A solo show centered around imperfection, materiality and technology at the gallery’s NYC outpost

The varied wondrous works by Paris-born, Brooklyn-based artist Jacques Louis Vidal at NYC’s Real Pain outpost explore the imperfection of materiality and technology. Within Vidal’s solo show Dead End Jobs That Kill (on now through 10 October), these sculptures and wall-hung pieces incorporate everything from coated plywood to cut paper and PLA plastic; some processes behind the work demonstrate evidence of Vidal’s hands, others are born from 3D printing. A sense of offbeat whimsy emanates from each piece, whether it’s figurative or abstract—and altogether the works provoke viewers to ponder each and every decision that went into their creation. Perhaps unsurprisingly, Vidal’s intention behind it all is deeply considered and adheres to its own imaginative logic, as well.

The show’s very title is the first entry-point in to Vidal’s vision. It “is a rejected title for a reality TV show about hard jobs,” Vidal tells us. “The exhibition attempts to illustrate ways that a line or body or material is forced to move in the interest of a larger vision or structure.” For instance, he explains, “A narrativized version of this might go something like this: an employee at a job is forced to work repetitively at a speed which alters their bone structure over several years, so they can no longer walk without pain. Now unemployed, they develop more upper body strength in their free time, and also take a coding bootcamp in order to change careers toward UX design. Now they are a coder with extra dexterous hands meeting another coder online with extra good hands, and producing a child coder with super-human dexterity.”

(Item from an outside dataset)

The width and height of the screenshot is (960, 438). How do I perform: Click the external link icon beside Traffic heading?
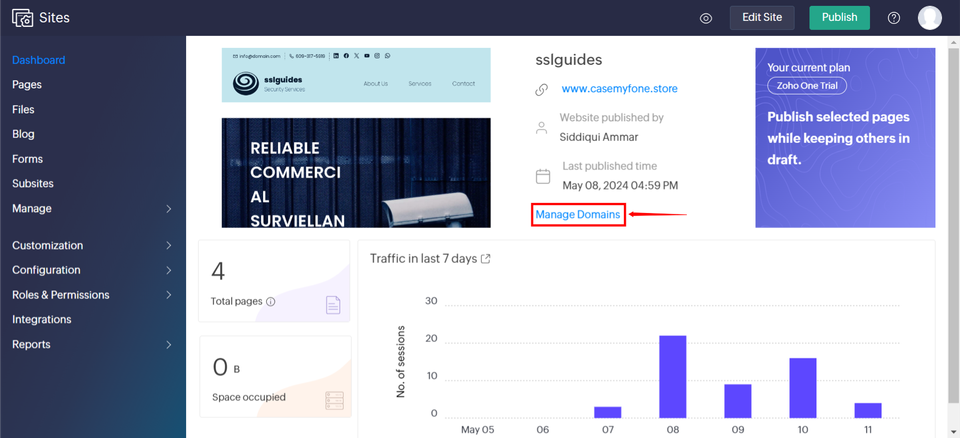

“That child is a student learning a certain set of ethics because they are part of a school which promotes those ethics and—having learned them—going out into the world and enacting those ethics in a political dimension upon other people,” he continues. “Then a soldier or policeman subjects their own body and other people’s bodies to enforcing these proposed laws that satisfy those ethics. Now, thoroughly policed and sanitized, that society has become a model of those ethics in action toward a nice living style. Within that society an artist is given carte blanche to move freely between politics, comedy, religion, drug addiction and science and present the whole lifestyle as a metaphor for constraint.”

Observations of chaos and imperfection in the work offer insight, as well—as does the use of 3D printing. “3D printing as a metaphor is a failed blip of 2010s utopia,” Vidal says. “It will never be more than that, sadly, but that’s probably good. As a technology, it is older than most people assume. It is, at its most basic, drawings made out of plastic piled on top of one another thousands and thousands of times, which is so hilariously dumb and miraculous,” the artist says.

“As mass-marketed tech, it emerged ironically from the expiration of military patents over the last 20 years,” Vidal says. “I find that things that are 3D printed do not fully know what they are, as we also don’t know what they are. They are full of contradictions: exact yet inherently error prone, sterile and yet nasty, and they are very human like art is. It’s useful as a kind of lost metaphor now, and that is useful to me—it’s miraculous.” In many ways, a miraculous life, albeit an unreal iteration, runs through all Vidal’s works in the exhibition, making them something more than sculptures.